物語が帰着点へと向う軌跡を早々に現さないため、旬の役者たちが放つ魅力や、演技を熾烈に闘わせるエンタテイメントの楽しさを味わうことができる。役者陣のアンサンブル具合が、実に良い。誰もが突出し過ぎることなく、お互いがお互いを認め合いながら、ぶつかり合っていく様が心地良い雰囲気を観客に届けてくれるのだ。

その中でも、松たか子は中心にカンパニーの中心に立ち、物語を牽引する力強いパワーを発揮していく。瑛太は舞台経験を重ねる内に、幾重にも重なる役柄の複雑な感情を多くの観客に届ける技を身に付け成長著しい。阿部サダヲの安定感ある飄々とした存在感は、作品にいい意味での軽妙さを与えていく。井上真央は大河主演後に続く登壇であるが、ザコという役名も可笑しく、我儘なお嬢様振りも板に着き自由奔放に演じきる。

池田成志の矮小な尊大さ、満島真之介の明るい深刻さ、銀粉蝶の達観した視座に、野田秀樹の存在そのものが、それぞれ際立ちながらも融合していく様が見事である。また、井手茂太が振り付けるカンパニーの皆の立ち振る舞いは、役者のそれではなくまさにダンサーだ。海に棲むものたちの群像がシーンとシーンとをつなぐ、アーティスティックなアクセントとなり美しい光景を紡ぎ出す。

シーンの美しさが印象に残れば残る程、事の顛末の悲惨さが浮き彫りになっていく。物語は、急転直下、坂道を転げ落ちるように、地獄の淵へと雪崩れ込んでいく。時代は戦中へとスパークし、人魚は人間魚雷と変換する。青年たちは“人魚”に包まれ、敵機へと続々と突進してくのだ。贖うことができない運命に驚愕しつつ、思わず涙している自分を発見する。何故、こんなことが行われていたのだという「怒り」が頭をもたげてくる。まさに、「逆鱗」である。

野田秀樹はまたもや戦争の無謀さ、無意味さを暴いてみせた。
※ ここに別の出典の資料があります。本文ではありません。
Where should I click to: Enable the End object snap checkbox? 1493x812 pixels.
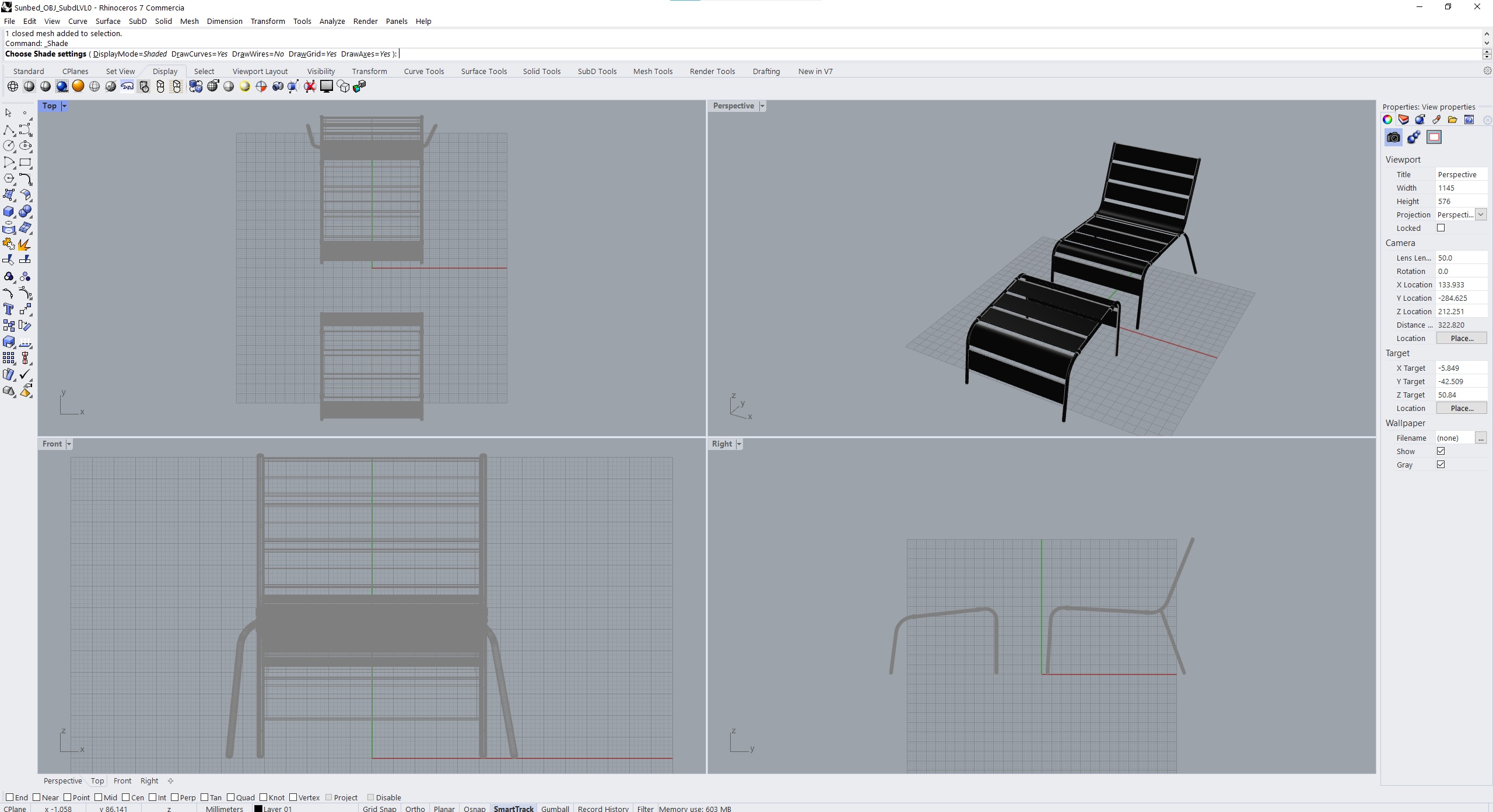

それは、悲劇を決して繰り返してはならないという、現代の世界に向けての警鐘に他ならない。野田秀樹の憂いは、鎮魂というちんまりとしたカテゴリーに納まることなく、喜劇的な様相を装いながら描かれるところが秀逸である。

「元禄港歌」は1980年と1984年の上演は拝見しているが、1998年~2000年のカンパニー公演は未見である。本公演は、「近松心中物語」で絶賛された、秋元松代作、蜷川幸雄演出の続作として、東宝で企画された同作の、15年振りの公演となる。1982年には3部作の終章「南北恋物語」が上演されたが、同作の再演はその後ない。面白かったのになあ。

男女二組の恋模様が中心に描かれたこれまでの上演作からキャストが一新されたことにより、作品の趣きは一変した。なるほど、演じ手が変わることにより、こういう風に作品は変転していくものなのだと感じ入ることになる。

ピンを張るのは、市川猿之助。これまでは、嵐徳三郎や藤間紫が演じてきた役柄である。その所以からすると正統的な継承であると思うが、同役は、以前は漂泊しる男女二組の生き様を脇から支える存在であったと記憶している。しかし、本作においては、作品全体を底辺から支える“母”の様な在り方で、物語の中心に聳え立つ。

今さらながら、秋元松代が創造した戯曲の緻密さに驚嘆せざるを得ない。どの人物も端的で過不足なく描かれているため、誰がクローズアップされてもおかしくないことに気付かされることになる。頑強な筆致で構築された世界で、当代一流の演者たちが、見事なアンサンブルを織り成していく。

更に驚いたのが、物語の凝縮度合。言い換えれば、場面の端折り方である。そういう感情に変化していくには、もう二、三場、シーンがあってもいいのではと思うくらい、登場人物たちは迷わず、自らの信念をどんどん貫き通していくのだ。外野の意見になどに耳を貸すことない人間たちの生き様が融合すると、この上ない疾走感が作品に生まれていく。この登場人物たちの感情は、作者の資質とも呼応するのではないかとも邪推する。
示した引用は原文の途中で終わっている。